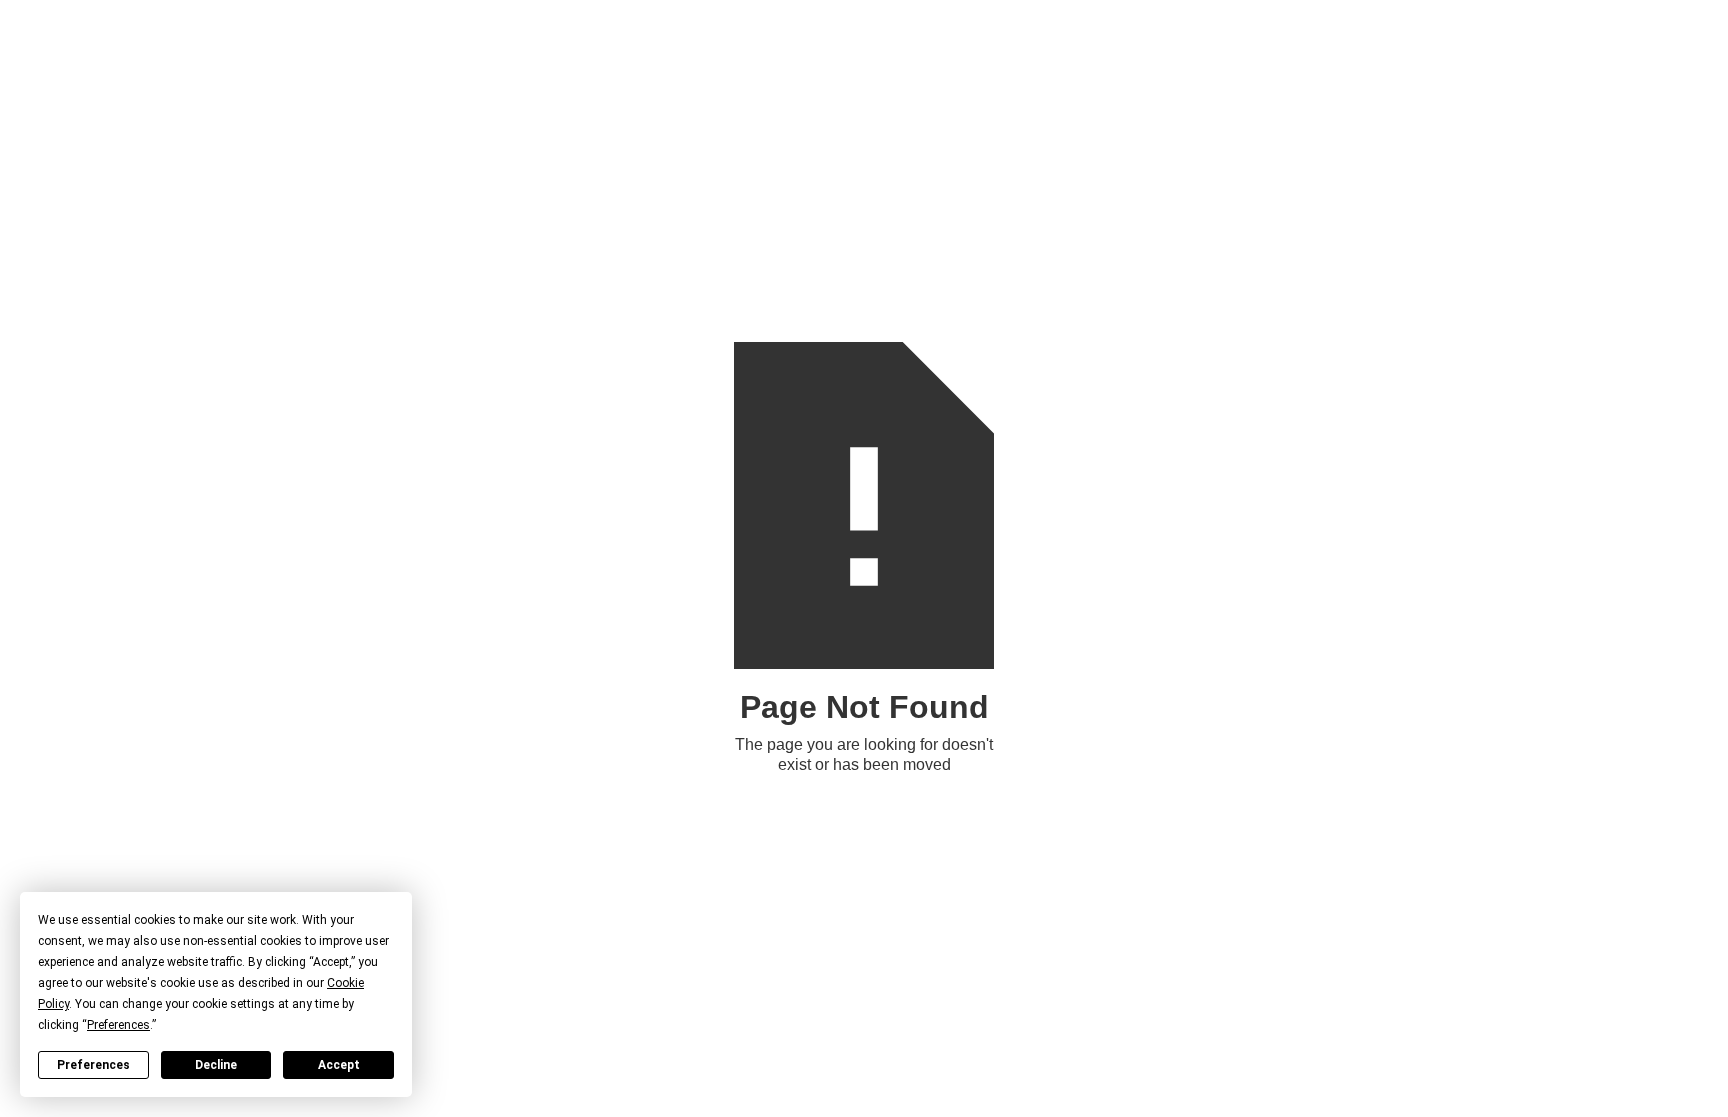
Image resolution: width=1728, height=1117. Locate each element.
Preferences (93, 1065)
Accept (339, 1065)
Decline (216, 1065)
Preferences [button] (118, 1025)
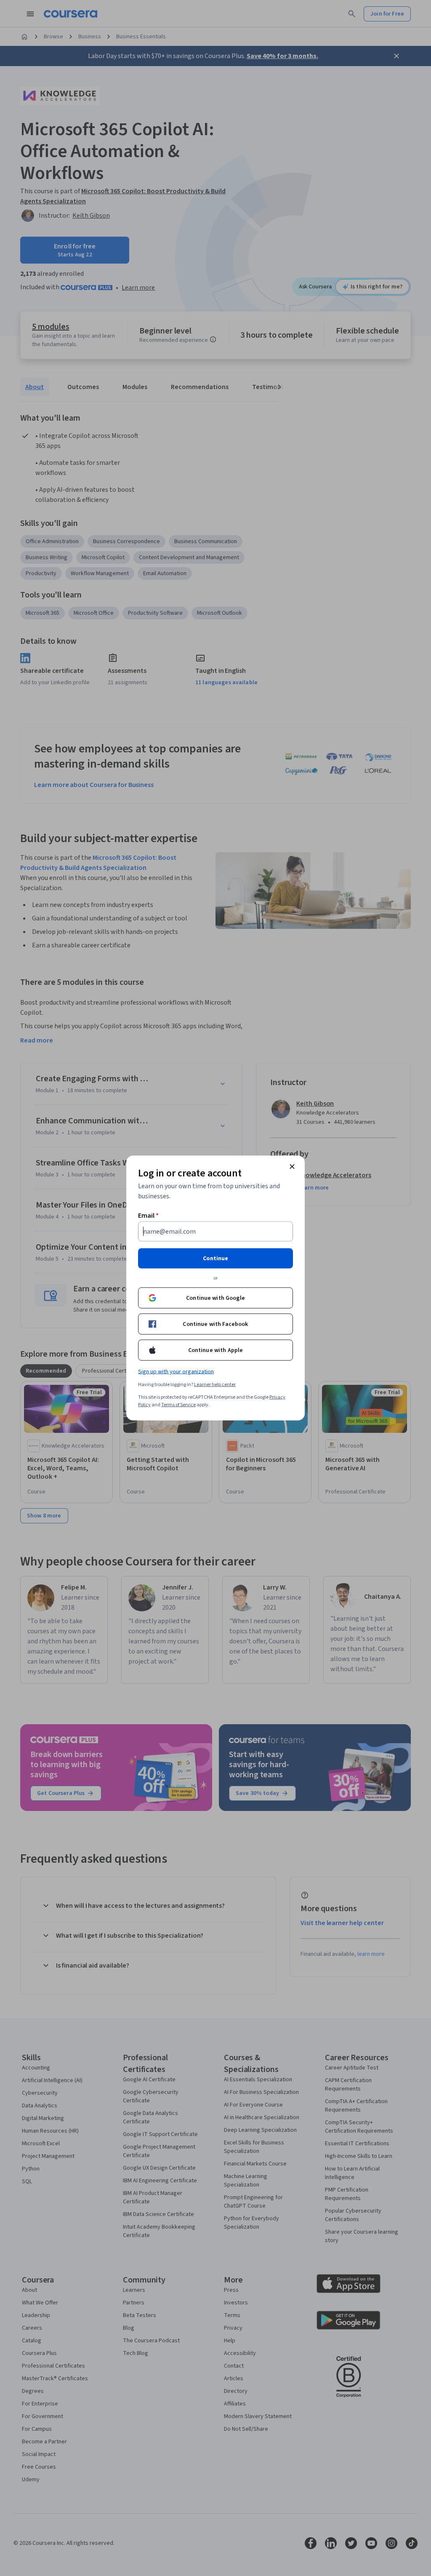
____
Directions for this task:
Exactly as written, return every line of the listing, but not the pictures.

Response for this exercise:
Image resolution: width=1728, height=1117. Locate each element.
Preferences (93, 1065)
Accept (339, 1065)
Decline (216, 1065)
Preferences [button] (118, 1025)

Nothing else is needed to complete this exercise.